Page 21 of Rock Bottom

“No? I bet I can break you with two words.”

I folded my arms. “Try me.”

Dante might’ve been nearly a foot shorter than me, but the way he prowled forward made him seem much bigger than he was. He stopped right in front of me, stood up on his tiptoes and leaned in. My trapped cock throbbed as warm breath brushed over the shell of my ear.

He made a sound in the back of his throat that was half animal, half human, but all sex. “Good boy.”

Bloody hell. With that voice, Dante was temptation incarnate. If he’d been anyone else…

But he wasn’t. He was the one man who was off limits, and this was nothing more than his attempt at a distraction.

I turned my face toward him, trying to ignore how right his scent felt wrapped around me. “I need your phone, Dante.”

He stepped back with a smirk. “Is that all you need?”

“Yes,” I lied through gritted teeth.

“What’re you willing to do to get it?”

I closed my eyes and sighed. “I’m just trying to keep you safe. Don’t make this any more difficult than it already is. Please.”

When I opened my eyes again, he held his phone out to me, his expression blank. I thought it must be a trick, but he let me have it without a struggle.

“I expect to have access whenever I need it,” he said.

“You can have supervised access to your phone for a few hours a day.”

“I didn’t say access to the phone.” Dante winked and walked back to his bed. “Although next time you want a show, let me know in advance so I can come prepared, pun intended.”

“Next time I want a show, I expect a better performance,” I replied.

“I’ll keep that in mind, big boy.” Dante’s laughter followed me all the way down the stairs.

I put my guitar aside and flopped onto the bed with a heavy sigh. My head throbbed and my palms itched. I needed a shower, but I didn’t want to take one. All I wanted was for this damn song to write itself, for there not to be thirty-two beams in the ceiling like I’d already counted a hundred times, and for that stupid bird to shut the fuck up.

Less than twenty-four hours without my phone and I was already losing my mind.

This sucks. I ought to go down there and give Mr. Perfect a piece of my mind. He can’t just take my only lifeline away without consequences.

Except he could, and he was well within his rights to do it. I knew I shouldn’t post on social media, and yet I’d done it anyway. It was my fault, just like everything else.

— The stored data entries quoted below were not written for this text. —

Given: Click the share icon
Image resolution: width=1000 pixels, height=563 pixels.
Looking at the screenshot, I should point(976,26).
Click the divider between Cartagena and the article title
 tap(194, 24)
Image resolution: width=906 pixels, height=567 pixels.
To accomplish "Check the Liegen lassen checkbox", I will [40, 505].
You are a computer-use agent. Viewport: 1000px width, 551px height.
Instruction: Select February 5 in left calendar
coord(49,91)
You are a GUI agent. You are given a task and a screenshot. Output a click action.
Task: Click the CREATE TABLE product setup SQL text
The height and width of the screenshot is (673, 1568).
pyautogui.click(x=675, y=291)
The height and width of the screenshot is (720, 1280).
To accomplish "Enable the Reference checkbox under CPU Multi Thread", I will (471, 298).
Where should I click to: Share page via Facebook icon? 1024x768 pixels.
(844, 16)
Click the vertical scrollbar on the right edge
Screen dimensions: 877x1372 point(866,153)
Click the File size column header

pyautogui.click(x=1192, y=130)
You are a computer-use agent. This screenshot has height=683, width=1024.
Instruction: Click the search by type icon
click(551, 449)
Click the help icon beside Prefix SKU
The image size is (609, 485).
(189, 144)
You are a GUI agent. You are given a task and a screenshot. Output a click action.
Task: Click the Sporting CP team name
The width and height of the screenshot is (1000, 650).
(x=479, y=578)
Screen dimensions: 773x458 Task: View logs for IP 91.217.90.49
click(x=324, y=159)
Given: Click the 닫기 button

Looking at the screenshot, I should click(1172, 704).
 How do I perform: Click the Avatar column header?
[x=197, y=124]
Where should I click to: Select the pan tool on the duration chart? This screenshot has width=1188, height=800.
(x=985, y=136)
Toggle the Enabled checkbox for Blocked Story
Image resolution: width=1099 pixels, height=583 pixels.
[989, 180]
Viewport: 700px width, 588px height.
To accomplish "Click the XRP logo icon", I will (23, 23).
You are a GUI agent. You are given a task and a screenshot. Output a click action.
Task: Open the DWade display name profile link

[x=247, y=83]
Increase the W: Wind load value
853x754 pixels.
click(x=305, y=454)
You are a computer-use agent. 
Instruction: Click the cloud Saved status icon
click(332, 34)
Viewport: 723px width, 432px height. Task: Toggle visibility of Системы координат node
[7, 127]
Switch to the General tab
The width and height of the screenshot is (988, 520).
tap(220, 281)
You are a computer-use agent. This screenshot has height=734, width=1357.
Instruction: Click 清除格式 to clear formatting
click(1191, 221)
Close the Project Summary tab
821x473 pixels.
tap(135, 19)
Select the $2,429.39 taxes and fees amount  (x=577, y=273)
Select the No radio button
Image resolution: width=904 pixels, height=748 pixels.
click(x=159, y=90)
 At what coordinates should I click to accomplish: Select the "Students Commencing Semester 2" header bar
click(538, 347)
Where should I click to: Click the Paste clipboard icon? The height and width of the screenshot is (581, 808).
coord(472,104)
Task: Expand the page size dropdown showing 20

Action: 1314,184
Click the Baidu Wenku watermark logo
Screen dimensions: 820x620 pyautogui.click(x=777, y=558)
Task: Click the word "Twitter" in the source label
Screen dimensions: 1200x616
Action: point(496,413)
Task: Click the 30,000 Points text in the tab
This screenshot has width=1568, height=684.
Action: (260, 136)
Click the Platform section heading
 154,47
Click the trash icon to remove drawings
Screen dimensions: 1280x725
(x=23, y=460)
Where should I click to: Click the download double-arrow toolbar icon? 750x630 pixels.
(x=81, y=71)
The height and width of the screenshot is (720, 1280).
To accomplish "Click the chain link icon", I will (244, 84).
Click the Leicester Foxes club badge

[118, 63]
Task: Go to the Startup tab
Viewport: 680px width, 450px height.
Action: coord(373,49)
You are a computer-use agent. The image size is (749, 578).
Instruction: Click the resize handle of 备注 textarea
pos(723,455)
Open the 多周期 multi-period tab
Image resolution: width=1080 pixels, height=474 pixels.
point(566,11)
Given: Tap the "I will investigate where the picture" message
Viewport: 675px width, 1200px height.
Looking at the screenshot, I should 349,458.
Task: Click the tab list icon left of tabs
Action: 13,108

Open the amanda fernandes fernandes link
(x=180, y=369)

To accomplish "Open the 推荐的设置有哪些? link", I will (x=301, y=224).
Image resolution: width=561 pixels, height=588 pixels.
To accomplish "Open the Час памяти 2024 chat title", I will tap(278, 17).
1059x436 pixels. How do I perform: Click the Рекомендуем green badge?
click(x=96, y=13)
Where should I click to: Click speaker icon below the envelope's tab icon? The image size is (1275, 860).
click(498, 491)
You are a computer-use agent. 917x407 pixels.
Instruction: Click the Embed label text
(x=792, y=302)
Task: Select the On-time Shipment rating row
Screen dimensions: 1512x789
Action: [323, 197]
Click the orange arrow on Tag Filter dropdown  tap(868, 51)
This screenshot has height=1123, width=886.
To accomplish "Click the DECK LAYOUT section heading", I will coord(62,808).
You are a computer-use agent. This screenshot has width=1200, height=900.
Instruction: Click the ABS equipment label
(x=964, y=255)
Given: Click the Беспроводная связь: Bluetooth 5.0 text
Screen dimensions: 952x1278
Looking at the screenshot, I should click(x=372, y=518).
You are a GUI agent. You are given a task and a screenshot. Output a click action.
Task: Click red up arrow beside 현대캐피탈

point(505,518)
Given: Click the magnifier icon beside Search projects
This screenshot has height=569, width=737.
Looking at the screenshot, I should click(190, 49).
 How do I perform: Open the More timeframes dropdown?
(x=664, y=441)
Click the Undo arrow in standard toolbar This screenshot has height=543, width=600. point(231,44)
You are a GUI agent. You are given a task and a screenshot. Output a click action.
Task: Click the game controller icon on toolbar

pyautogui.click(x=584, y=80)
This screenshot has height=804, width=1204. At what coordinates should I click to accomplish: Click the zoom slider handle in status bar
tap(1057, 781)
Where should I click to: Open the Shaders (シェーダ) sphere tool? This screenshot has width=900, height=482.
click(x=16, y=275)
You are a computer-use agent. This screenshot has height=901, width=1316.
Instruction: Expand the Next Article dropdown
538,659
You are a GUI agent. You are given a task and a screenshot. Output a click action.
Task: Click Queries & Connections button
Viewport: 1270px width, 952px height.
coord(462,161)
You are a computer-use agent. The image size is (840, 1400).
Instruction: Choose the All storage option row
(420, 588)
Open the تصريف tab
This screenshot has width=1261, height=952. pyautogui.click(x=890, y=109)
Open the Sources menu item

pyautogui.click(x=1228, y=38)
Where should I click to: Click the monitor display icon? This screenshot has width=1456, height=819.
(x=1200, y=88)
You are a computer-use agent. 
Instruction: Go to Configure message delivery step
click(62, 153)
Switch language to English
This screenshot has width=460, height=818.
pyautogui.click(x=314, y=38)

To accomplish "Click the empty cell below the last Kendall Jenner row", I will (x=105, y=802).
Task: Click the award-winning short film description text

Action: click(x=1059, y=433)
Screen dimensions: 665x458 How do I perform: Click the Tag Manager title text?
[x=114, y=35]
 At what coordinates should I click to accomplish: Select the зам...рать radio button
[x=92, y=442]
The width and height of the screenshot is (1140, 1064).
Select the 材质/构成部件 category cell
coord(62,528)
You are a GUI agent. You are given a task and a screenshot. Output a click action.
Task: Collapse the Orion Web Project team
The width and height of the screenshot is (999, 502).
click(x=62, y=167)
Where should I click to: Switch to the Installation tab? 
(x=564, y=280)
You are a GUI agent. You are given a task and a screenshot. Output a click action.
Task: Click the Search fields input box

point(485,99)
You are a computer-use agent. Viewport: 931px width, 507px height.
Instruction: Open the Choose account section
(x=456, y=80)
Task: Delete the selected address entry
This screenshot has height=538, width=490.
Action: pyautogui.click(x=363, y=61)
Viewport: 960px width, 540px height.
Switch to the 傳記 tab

With a groan, I rolled over in bed and yanked my notebook and a pen out of the drawer. I flipped it open, looking for a blank page, but paused when an old photograph of my family fell out of it and landed on the quilt. I picked it up and ran my fingers over the glossy surface. It’d been taken the day we finished recording Electric Love Song. I’d taken my whole family out to celebrate. I was wearing the biggest smile, my arm thrown around David, two fingers up like rabbit ears behind Darwin’s head. God, he looked so young with his giant glasses and that dorky bow tie. He had two kids now, and I’d never even met them.

I closed my eyes, and I was right back in Tito’s Spaghetti House with them that night, the smell of garlic and tomato sauce heavy in the air. Damien was laughing like an idiot and Mom kept squeezing my hand in the booth, telling me how proud she was.

None of us knew then how big the album would get. We weren’t thinking about world tours, and signings, and putting out the next big thing. We were just living life, getting through one day at a time with help from each other. I missed those days, but things would never be like that again. That version of Dante was gone, and with him, any hope of ever having a family.

My fingers curled around the edge of the photograph. It was stupid, all this wallowing in my own pity. There were people out there who would kill to have half the success I did, so why was I lying there feeling sorry for myself?

Poor little rich boy Dante Deluca who has everything he ever wanted, who drinks away his fortune because he can’t cope with being alone in a crowded arena of screaming fans. Everybody sees him, everybody knows him, but he’s still fucking invisible. I could be replaced by a singing cardboard cutout, and nobody would notice for at least a week.

I tucked the photograph back into the notebook and tossed it on the floor. It wasn’t helping. Lying around doing nothing sure as hell wasn’t going to help either. I needed to find a way to work past this creative block. Then I’d feel better.

C’mon, Dante. Think. I rolled over onto my back to stare at the rafters again. Whenever you got stuck before, what did you do to get the creative juices flowing again?

I winced and answered my own question. Vodka, coke, and a blowjob, but I’m not getting those anytime soon. Well, maybe the last one once Church pulled that stick out of his ass so I could get in there. The mere thought of him on his knees for me was enough to send all the blood rushing to my dick.

Since we’d arrived in the cabin, I’d imagined him in dozens of scenarios—gagged and bound to a chair, tied spread eagle to the bed, bent over the chair and tied to the wall—but somehow I always wound up back at the same place: him kneeling on the floor with his arms bound behind his back. He’d look up at me like I was his personal idol. Not Dante the musician, or Dante the rock star, but Dante the man. I’d let him see who I was stripped of all those things, and he would still love me for it.